Extracted data entries
****************

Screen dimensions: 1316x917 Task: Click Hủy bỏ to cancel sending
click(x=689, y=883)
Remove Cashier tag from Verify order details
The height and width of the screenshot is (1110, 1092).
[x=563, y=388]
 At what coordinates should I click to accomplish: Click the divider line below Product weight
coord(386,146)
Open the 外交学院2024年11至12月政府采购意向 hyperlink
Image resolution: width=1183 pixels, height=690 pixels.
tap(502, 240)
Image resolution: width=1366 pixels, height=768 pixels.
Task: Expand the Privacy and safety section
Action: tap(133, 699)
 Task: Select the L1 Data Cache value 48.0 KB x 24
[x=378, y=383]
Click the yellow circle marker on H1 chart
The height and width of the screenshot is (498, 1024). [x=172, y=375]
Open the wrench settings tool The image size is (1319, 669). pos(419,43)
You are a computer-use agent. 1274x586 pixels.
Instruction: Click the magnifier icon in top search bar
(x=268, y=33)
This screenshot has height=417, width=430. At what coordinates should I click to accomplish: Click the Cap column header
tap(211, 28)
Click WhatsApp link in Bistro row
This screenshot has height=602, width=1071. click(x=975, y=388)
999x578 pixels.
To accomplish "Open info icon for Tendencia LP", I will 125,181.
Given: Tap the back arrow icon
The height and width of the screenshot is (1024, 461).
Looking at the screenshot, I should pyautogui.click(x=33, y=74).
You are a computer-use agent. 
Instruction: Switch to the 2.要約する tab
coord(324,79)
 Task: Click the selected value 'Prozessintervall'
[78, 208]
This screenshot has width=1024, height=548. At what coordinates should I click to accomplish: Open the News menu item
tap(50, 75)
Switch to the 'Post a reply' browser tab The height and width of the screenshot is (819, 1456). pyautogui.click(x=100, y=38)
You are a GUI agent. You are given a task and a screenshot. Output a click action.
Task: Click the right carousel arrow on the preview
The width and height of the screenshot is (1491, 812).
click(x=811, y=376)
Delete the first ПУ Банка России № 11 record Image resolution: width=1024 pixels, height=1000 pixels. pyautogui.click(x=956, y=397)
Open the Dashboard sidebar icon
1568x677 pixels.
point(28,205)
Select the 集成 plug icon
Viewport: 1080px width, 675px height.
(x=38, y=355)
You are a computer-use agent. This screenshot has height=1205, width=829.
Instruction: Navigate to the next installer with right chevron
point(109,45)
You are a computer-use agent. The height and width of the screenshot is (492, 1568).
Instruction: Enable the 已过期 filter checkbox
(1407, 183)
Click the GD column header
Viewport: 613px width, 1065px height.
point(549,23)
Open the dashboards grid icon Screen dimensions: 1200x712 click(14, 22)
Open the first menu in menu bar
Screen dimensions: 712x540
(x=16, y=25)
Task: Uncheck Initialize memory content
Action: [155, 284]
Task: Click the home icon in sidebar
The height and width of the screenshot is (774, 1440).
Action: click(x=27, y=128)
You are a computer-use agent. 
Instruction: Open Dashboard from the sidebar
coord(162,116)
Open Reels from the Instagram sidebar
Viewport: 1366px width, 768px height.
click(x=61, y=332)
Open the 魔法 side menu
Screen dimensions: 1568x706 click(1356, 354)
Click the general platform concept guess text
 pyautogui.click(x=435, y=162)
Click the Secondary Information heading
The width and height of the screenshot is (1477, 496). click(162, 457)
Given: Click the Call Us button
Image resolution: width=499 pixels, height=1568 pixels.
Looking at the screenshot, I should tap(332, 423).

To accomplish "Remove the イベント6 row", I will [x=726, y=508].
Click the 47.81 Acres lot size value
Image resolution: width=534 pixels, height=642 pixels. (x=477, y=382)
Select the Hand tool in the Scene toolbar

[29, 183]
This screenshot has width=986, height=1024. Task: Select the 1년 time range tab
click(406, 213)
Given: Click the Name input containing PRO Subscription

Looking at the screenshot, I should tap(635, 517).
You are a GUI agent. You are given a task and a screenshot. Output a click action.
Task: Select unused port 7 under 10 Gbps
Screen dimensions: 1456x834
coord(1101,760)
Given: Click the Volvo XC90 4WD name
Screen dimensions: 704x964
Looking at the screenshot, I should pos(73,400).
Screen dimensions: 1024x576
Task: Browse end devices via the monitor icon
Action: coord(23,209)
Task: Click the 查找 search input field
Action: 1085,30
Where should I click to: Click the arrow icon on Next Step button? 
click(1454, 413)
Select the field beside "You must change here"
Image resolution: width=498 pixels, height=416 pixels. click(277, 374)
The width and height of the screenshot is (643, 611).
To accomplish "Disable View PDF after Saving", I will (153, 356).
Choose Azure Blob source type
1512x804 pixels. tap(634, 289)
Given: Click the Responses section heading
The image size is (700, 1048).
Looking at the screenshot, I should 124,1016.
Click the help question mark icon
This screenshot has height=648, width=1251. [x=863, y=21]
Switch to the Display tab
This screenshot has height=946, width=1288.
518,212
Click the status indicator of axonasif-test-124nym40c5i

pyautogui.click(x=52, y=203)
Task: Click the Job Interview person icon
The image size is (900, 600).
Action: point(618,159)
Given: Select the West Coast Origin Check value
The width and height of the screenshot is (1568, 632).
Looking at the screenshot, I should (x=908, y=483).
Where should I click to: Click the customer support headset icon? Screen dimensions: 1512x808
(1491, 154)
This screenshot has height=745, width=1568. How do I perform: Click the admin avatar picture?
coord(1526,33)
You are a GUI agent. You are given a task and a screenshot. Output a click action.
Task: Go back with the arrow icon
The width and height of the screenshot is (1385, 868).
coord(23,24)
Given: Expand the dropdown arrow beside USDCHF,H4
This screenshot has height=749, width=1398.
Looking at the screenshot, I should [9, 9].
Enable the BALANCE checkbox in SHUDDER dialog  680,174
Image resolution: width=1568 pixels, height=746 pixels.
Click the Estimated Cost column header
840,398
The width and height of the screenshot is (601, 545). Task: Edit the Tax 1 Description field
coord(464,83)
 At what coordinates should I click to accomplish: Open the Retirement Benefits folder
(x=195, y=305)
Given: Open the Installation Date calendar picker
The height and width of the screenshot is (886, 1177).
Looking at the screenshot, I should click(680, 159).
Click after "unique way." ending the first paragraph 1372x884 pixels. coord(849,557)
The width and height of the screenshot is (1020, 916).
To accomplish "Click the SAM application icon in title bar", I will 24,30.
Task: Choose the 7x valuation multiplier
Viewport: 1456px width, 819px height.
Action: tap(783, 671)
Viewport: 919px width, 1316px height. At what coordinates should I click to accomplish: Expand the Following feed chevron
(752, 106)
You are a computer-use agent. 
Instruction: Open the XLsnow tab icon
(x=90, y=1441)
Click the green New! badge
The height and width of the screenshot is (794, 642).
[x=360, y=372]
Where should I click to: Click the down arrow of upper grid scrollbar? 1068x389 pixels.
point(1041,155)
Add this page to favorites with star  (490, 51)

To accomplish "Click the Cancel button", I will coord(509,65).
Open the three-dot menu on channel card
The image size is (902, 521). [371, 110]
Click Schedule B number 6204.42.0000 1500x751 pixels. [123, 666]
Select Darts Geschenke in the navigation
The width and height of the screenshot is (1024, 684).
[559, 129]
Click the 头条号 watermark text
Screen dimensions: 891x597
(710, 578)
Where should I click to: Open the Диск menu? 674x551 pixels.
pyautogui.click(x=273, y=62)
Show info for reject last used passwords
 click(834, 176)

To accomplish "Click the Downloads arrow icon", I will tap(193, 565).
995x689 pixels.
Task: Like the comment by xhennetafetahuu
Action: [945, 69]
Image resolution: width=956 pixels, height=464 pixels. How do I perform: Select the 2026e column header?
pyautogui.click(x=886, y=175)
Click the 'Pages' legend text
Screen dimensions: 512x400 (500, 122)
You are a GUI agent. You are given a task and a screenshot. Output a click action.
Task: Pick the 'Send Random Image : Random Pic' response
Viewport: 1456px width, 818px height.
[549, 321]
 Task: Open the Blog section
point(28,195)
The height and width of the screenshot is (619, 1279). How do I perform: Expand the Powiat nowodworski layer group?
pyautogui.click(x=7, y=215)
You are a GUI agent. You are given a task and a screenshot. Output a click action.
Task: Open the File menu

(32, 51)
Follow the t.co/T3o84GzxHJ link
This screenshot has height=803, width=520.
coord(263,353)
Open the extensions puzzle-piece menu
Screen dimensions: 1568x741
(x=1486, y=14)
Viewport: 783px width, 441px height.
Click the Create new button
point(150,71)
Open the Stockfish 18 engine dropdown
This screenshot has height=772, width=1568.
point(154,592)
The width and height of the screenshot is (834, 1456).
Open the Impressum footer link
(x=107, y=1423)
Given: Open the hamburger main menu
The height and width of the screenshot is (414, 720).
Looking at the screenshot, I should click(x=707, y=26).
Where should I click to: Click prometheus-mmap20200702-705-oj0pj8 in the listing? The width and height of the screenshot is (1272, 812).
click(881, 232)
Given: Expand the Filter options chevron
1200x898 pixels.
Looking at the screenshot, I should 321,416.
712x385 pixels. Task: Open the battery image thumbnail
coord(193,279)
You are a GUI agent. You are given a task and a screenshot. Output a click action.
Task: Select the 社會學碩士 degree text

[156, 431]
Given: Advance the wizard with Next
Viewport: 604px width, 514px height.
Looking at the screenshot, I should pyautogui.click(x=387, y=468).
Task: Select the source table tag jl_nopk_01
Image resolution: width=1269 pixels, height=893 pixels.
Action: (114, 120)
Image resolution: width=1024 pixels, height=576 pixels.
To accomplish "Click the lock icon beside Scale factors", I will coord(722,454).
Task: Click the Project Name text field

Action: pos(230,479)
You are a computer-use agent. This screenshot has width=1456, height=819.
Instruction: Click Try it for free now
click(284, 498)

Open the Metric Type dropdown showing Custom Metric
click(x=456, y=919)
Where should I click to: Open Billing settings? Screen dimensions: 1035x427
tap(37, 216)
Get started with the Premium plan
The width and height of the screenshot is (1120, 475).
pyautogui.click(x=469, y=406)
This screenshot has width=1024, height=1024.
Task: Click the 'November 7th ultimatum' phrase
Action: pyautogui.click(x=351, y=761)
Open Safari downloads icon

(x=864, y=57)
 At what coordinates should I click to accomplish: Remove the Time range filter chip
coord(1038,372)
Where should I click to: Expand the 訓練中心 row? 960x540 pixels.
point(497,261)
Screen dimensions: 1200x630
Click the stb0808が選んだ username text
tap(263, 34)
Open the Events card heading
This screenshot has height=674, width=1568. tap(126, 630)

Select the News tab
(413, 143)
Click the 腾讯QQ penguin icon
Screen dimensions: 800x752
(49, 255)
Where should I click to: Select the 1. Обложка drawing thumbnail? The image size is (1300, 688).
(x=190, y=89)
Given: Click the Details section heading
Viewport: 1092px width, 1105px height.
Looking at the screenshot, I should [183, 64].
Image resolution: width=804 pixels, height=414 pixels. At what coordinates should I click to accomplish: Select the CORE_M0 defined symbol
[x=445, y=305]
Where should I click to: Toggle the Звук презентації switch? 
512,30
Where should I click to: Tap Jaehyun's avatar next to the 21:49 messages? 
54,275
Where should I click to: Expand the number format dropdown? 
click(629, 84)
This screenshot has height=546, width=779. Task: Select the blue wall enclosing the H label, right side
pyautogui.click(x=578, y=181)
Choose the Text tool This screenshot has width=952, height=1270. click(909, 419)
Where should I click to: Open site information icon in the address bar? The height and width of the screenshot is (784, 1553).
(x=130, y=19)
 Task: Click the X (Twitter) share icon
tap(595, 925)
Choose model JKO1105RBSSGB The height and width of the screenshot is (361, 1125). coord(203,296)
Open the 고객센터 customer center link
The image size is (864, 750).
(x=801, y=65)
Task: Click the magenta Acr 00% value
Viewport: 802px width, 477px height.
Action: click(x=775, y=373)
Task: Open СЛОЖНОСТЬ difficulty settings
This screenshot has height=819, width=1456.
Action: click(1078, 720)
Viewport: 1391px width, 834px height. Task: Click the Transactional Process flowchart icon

****************

Given the records above, return exactly the lines starting at the line containing "Click the help question mark icon" and ending at the line containing "Given: Select the", including both.

EXERCISE RESULT —
Click the help question mark icon
This screenshot has height=648, width=1251. [x=863, y=21]
Switch to the Display tab
This screenshot has height=946, width=1288.
518,212
Click the status indicator of axonasif-test-124nym40c5i

pyautogui.click(x=52, y=203)
Task: Click the Job Interview person icon
The image size is (900, 600).
Action: point(618,159)
Given: Select the West Coast Origin Check value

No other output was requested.